Alors le désir. Qui me chauffe le ventre, qui habite mon esprit. Alchimie soudaine et inexplicable d’une peau contre la mienne, magie de mains chaudes qui m’effleurent et m’électrisent, attirance irrépressible pour un corps, un cou, une nuque, un ventre. Un homme à la fois si proche et si différent de moi, qui vient me bousculer dans mes habitudes, me faire sortir de la zone de confort dans laquelle je me suis complu comme on se love dans un vieux plaid élimé, qui me touche et me fait rire. Quelque chose me dépasse. Un soir il me fait écouter une chanson de Jonasz, il est question d’un cœur qui ouvre ses portes.

 

Après, il y a la vie sociale. Les terrasses où l’on se donne rendez-vous en fin d’après-midi. Un air de vacances anticipées, et l’envie de prolonger indéfiniment ce farniente.

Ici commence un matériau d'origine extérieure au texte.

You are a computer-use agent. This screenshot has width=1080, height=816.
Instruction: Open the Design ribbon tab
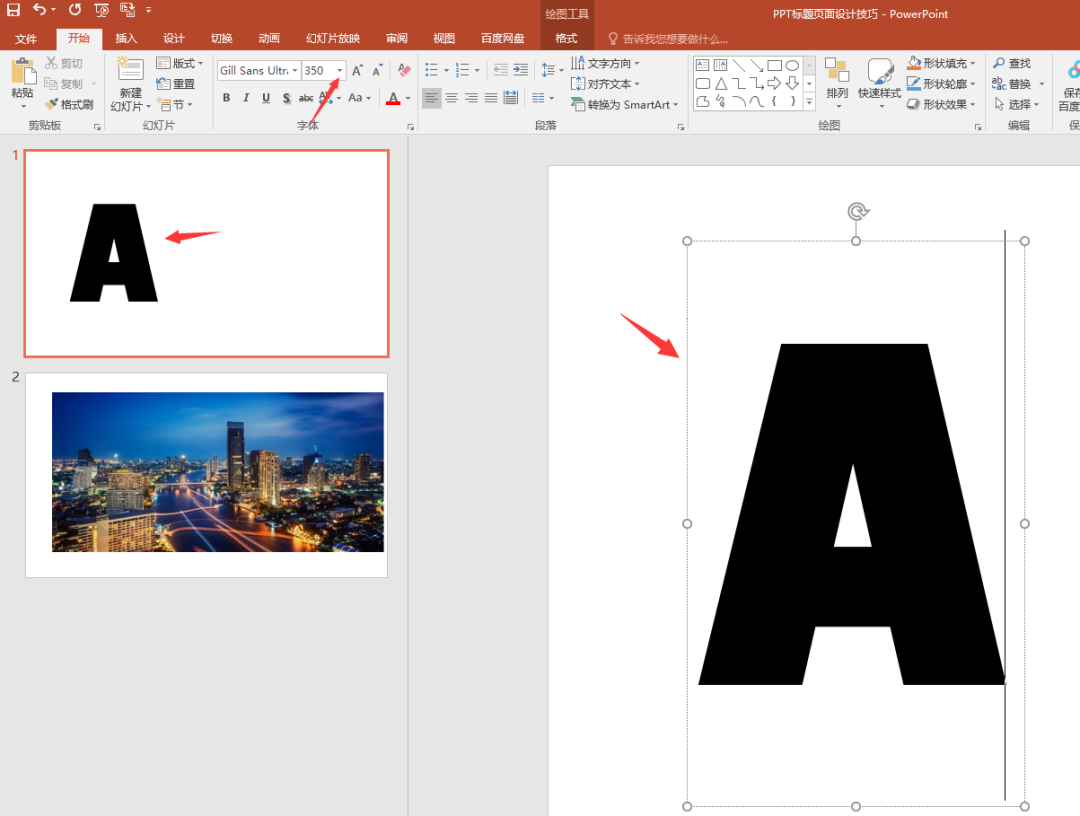point(174,39)

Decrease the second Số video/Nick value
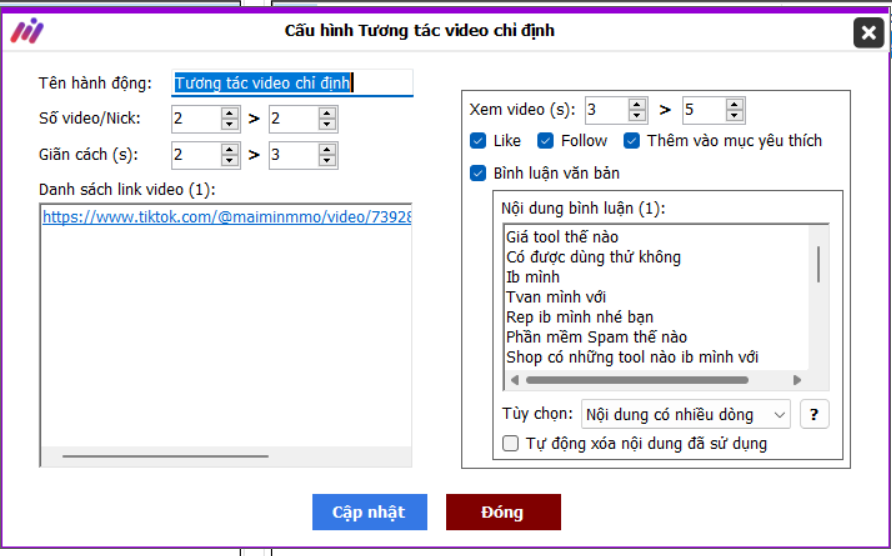[x=327, y=125]
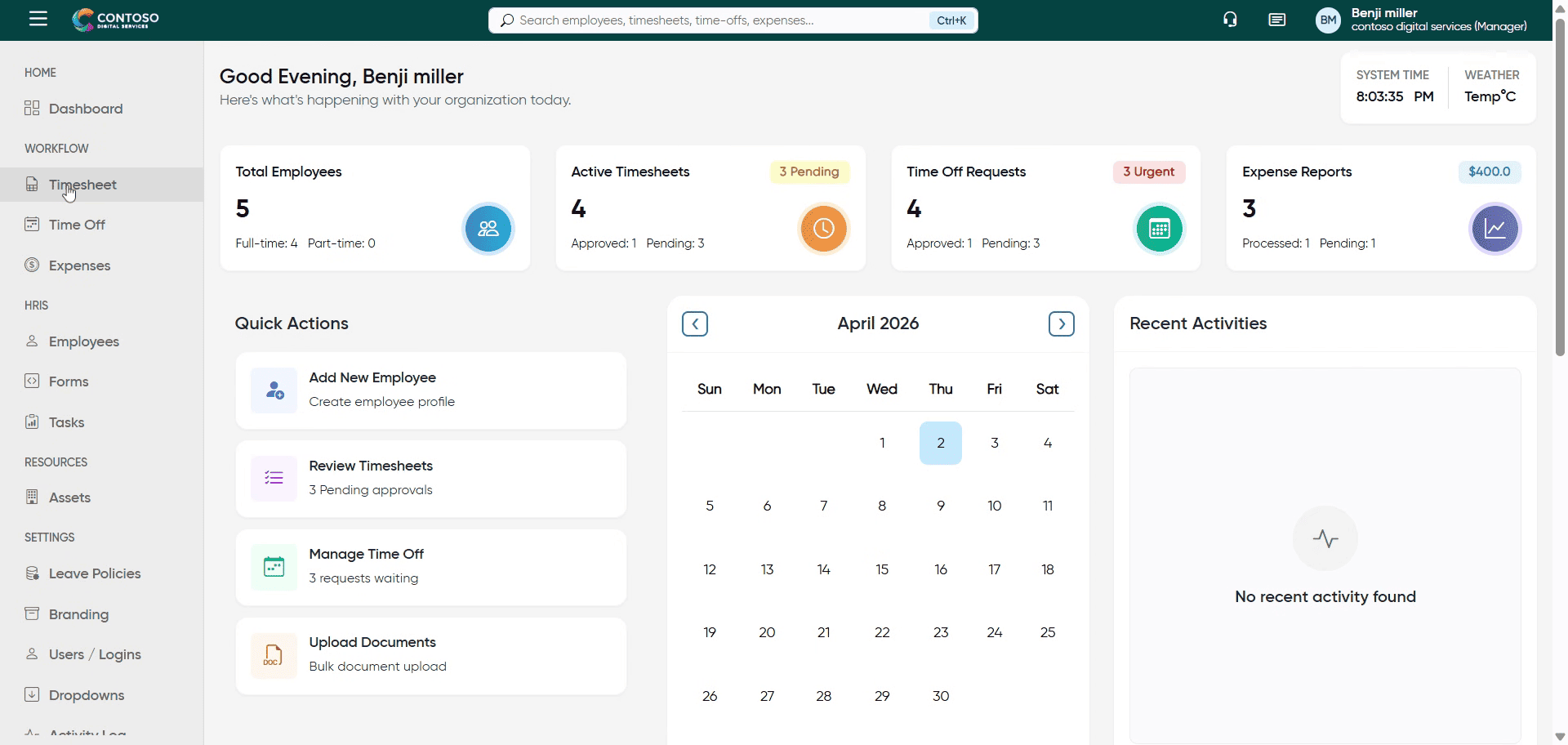1568x745 pixels.
Task: Click the Time Off Requests calendar icon
Action: 1159,229
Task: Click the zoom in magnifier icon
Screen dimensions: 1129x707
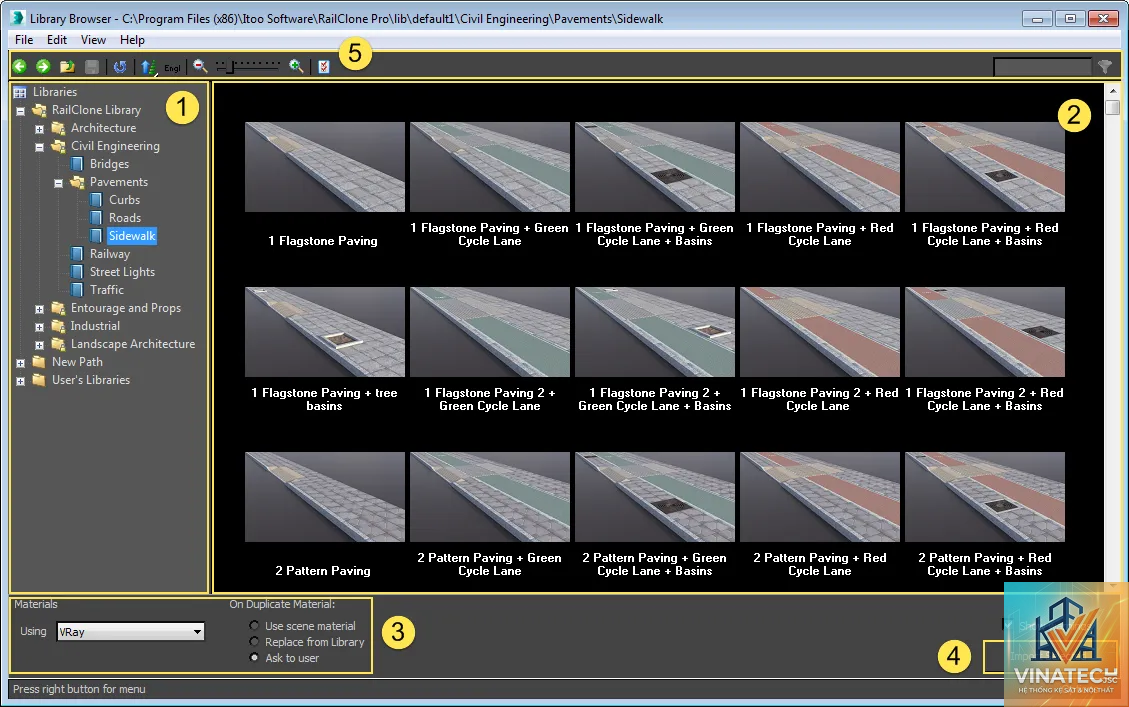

Un après-midi où il fait une chaleur à tomber raide, 38° au thermomètre, je déplace un lourd fauteuil pour éviter le soleil et m’installer à ses côtés. Bière pour lui, spritz pour moi, il me caresse le bras, puis les jambes que j’ai allongées sur ses cuisses ; il y a, comme il me l’écrira lui-même en soirée, ces conversations multiples – celle des esprits, celle des regards, celle des mains, celle des corps, une connivence et un bien être évidents à être là tous deux, dans un mélange d’intimité qui s’expose et de retenue ; ce désir qu’on a plaisir à sentir monter et à contraindre, encore un peu, parce que c’est bon de le retenir, entre les portes entrouvertes.